Remember the effect of the 2005 bankruptcy law revisions: derivatives counterparties are first in line, they get to grab assets first and leave everyone else to scramble for crumbs. So this move amounts to a direct transfer from derivatives counterparties of Merrill to the taxpayer, via the FDIC, which would have to make depositors whole after derivatives counterparties grabbed collateral. It's well nigh impossible to have an orderly wind down in this scenario. You have a derivatives counterparty land grab and an abrupt insolvency. Lehman failed over a weekend after JP Morgan grabbed collateral.

But it's even worse than that. During the savings & loan crisis, the FDIC did not have enough in deposit insurance receipts to pay for the Resolution Trust Corporation wind-down vehicle. It had to get more funding from Congress. This move paves the way for another TARP-style shakedown of taxpayers, this time to save depositors. No Congressman would dare vote against that. This move is Machiavellian, and just plain evil.

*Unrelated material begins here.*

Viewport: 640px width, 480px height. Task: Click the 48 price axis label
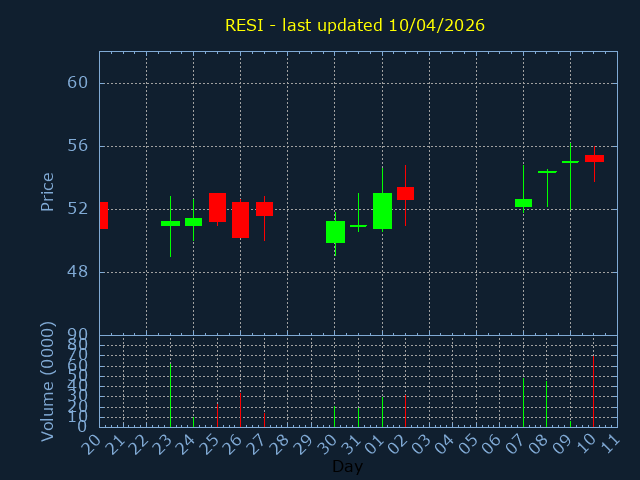tap(78, 272)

The FDIC is understandably ripshit. Again from Bloomberg:

The Federal Reserve and Federal Deposit Insurance Corp. disagree over the transfers, which are being requested by counterparties, said the people, who asked to remain anonymous because they weren't authorized to speak publicly. The Fed has signaled that it favors moving the derivatives to give relief to the bank holding company, while the FDIC, which would have to pay off depositors in the event of a bank failure, is objecting, said the people. The bank doesn't believe regulatory approval is needed, said people with knowledge of its position.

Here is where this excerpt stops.